[MD] Knockouts

Matt Kundert pirsigaffliction at hotmail.com
Wed Feb 8 08:49:59 PST 2006


Mike,

I think Adams is wrong, at least in the case of philosophy.  The only way 
knockouts could occur is if two people are playing by the same rules.  The 
trouble with philosophy is that there are no rules, or rather that all the 
rules are potentially up for grabs.  If one of the rules of philosophy that 
we learned from Socrates is "question everything" then that doesn't leave a 
whole lot stapled down.  What we end up with are proliferating subject 
matters and conversations, some that dovetail together, some that go in 
different directions, and a meeting of two philosophers can be a great 
exchange, but rarely are there any definitive blows delievered and rarely 
are minds changed because of the debate.  I think its extraordinarily rare 
to be able to uncover bad dogmatic reasons for lack of change in the 
"loser," and when looking at such debates its important to try and figure 
out _why_ they end up as standoffs--find the crux of the issue.  What you'll 
usually find at the crux are contradictory assumptions that lead both 
philosophers in different directions and its usually impossible to argue for 
those assumptions conclusively.

And that's not to mention that Adams' examples aren't universally correct 
either.  The introduction of a strawman usually doesn't bode well, but 
sometimes there's a different point being worked towards.  The author is 
willing to sacrifice whatever particular point his opponent is writing in 
detail about to say something broader (look at Pirsig's SOM).  Slippery 
slope arguments are also usually bad, but in philosophy the slippery slope 
can usually be constructed through diligence and ingenuity--its what's 
called following an idea to its logical conclusion.  And guilt by 
association arguments are sometimes entirely in point---as when an opponent 
tries to drain the history out an idea, making it lose its context, and 
making us forget the lessons of history.  And sometimes you have to ignore a 
simple, direct question because the question is all wrong (look at Pirsig's 
S/O Dilemma).

I love Dilbert.  Having read a bunch of Scott Adams, I think he's the 
latter-day Marx.  But I've also read some of his attempts at philosophy.  
Its wild and fantastic, but he definitely has a strong grasp of how to 
insulate a position.  What I don't think he understands is that when you put 
up tough insulation--an impregnable defense--you usually then preclude 
yourself from delievering knockouts.  When you build a wall around yourself, 
nobody can hit you, but how are _you_ supposed to hit anybody else?

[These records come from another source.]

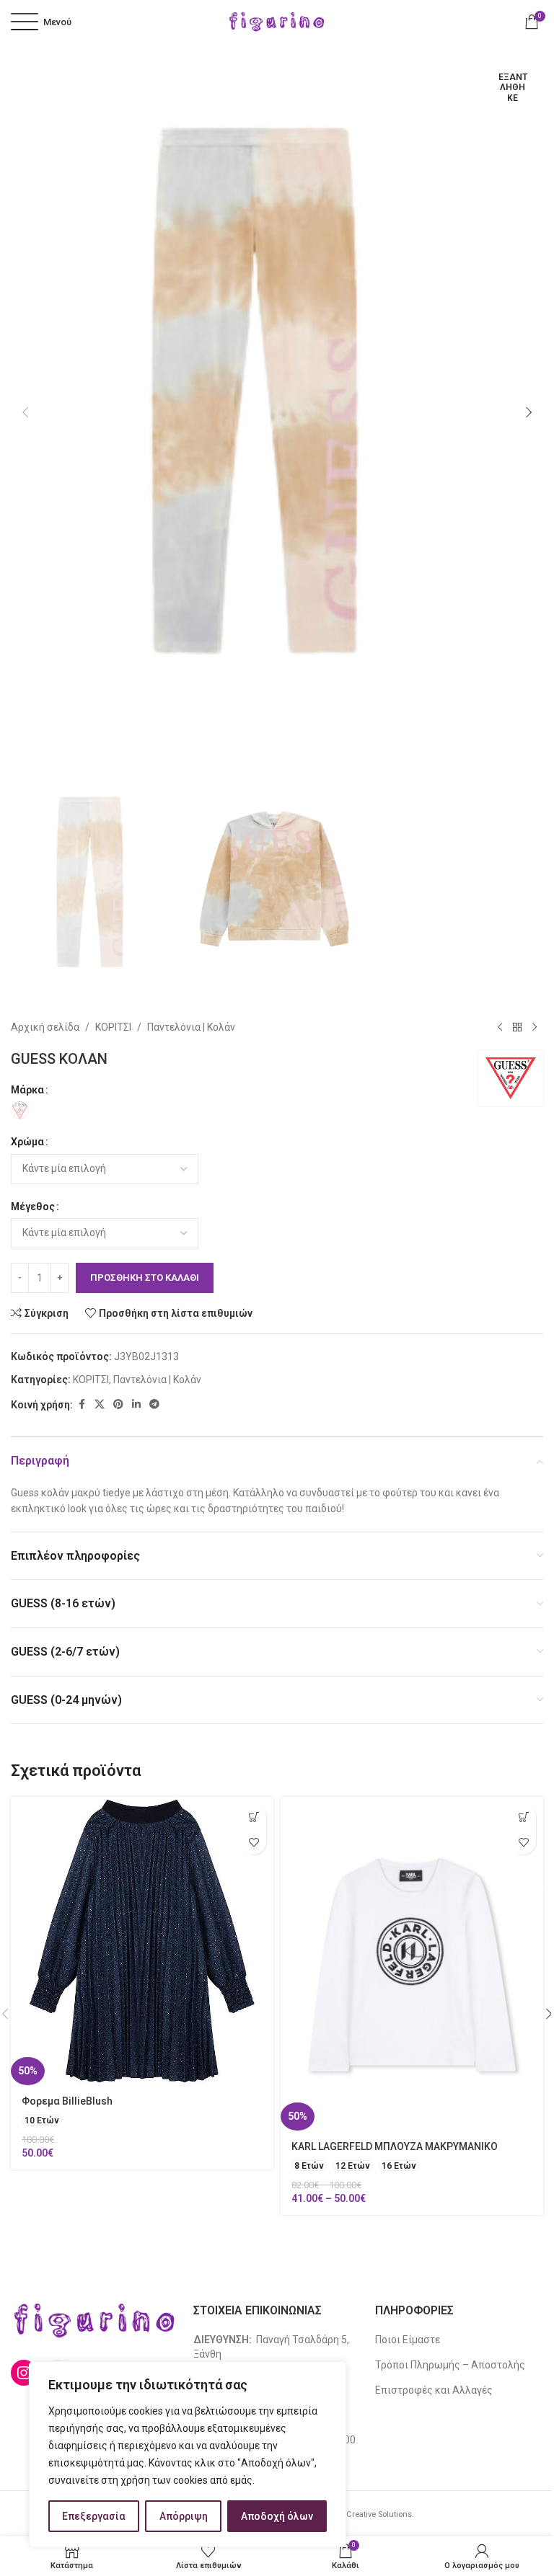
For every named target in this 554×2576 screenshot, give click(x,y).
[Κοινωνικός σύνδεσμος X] (99, 1404)
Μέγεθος (33, 1206)
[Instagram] (24, 2373)
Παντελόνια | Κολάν (191, 1027)
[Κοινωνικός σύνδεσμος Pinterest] (118, 1404)
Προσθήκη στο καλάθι (144, 1277)
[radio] (20, 1110)
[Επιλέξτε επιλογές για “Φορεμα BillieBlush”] (253, 1816)
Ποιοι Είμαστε (407, 2339)
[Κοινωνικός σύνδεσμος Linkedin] (136, 1404)
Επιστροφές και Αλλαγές (434, 2390)
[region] (187, 2454)
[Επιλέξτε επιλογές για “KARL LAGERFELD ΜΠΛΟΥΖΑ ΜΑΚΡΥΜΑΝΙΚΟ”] (523, 1816)
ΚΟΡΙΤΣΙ (113, 1027)
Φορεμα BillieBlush (67, 2101)
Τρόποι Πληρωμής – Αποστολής (450, 2365)
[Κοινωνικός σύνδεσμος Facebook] (81, 1404)
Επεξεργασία (94, 2516)
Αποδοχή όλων (277, 2516)
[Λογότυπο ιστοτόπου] (277, 21)
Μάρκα (27, 1090)
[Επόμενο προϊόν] (534, 1027)
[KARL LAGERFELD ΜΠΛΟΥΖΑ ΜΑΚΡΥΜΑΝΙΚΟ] (412, 1964)
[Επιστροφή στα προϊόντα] (517, 1027)
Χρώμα (27, 1141)
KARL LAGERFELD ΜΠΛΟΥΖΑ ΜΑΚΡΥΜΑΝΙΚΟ (394, 2146)
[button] (25, 412)
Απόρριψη (183, 2516)
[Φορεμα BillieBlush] (142, 1941)
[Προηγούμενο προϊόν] (500, 1027)
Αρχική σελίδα (45, 1027)
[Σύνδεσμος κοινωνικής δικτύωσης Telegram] (154, 1404)
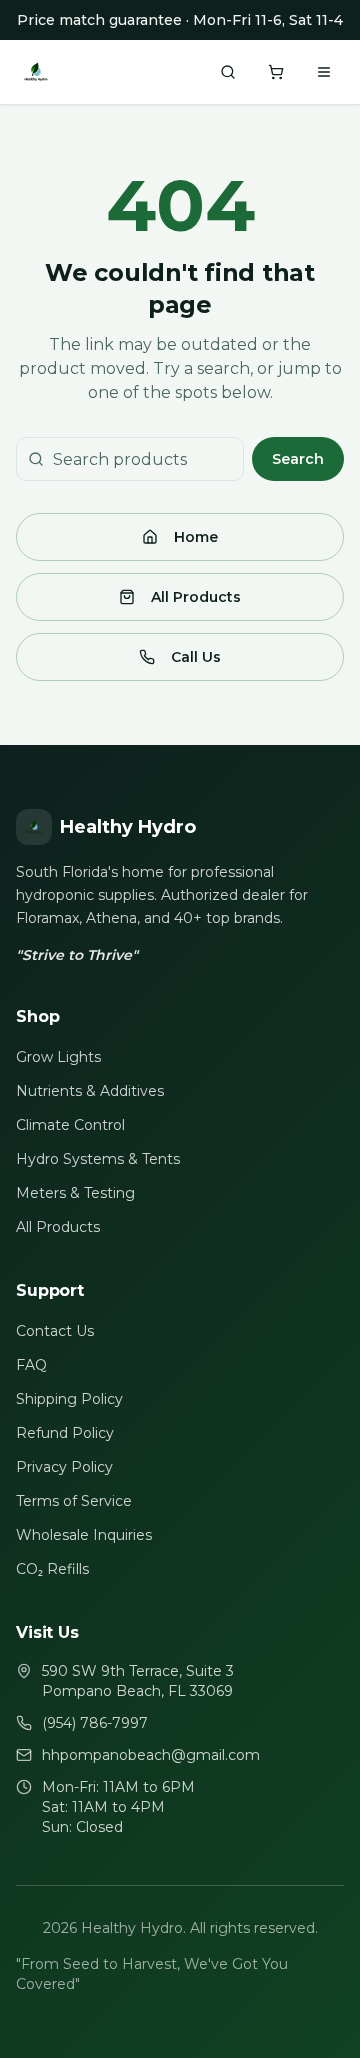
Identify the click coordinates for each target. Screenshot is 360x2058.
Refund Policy (65, 1433)
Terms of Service (74, 1501)
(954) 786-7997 (95, 1723)
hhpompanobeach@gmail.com (151, 1755)
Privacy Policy (64, 1467)
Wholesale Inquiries (84, 1535)
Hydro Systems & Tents (98, 1159)
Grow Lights (58, 1057)
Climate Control (70, 1125)
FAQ (31, 1365)
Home (196, 537)
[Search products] (228, 72)
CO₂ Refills (52, 1569)
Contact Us (55, 1331)
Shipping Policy (69, 1399)
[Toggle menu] (324, 72)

I developed something like this topic (including Hitler) in relation to 
Pirsig a few years ago in a series of posts call "Begging the Question, 
Moral Intuition(s), and Answering the Nazi" (Oct 11, 2003) (and even further 
back in my "Confessions of a Fallen Priest" post from July 2002).  Its an 
underdeveloped set of interrelated ideas with much to expand on (and I've 
continually been trying to go back and develop them), but I take the issue 
to be pretty important to understanding the activity of philosophy.

Matt

p.s.  If anybody does go back and read that little sketch, just remember 
that I wrote it when I was being less careful about what I called 
"metaphysics."  By metaphysics I meant then (and I mean now) "Platonic/SOMic 
metaphysics," not "Pirsigian metaphysics."  (I usually call Pirsigian 
metaphysics "philosophy.")  The suggestion of many of my articles is that 
Pirsig appears to be more Platonic in some places.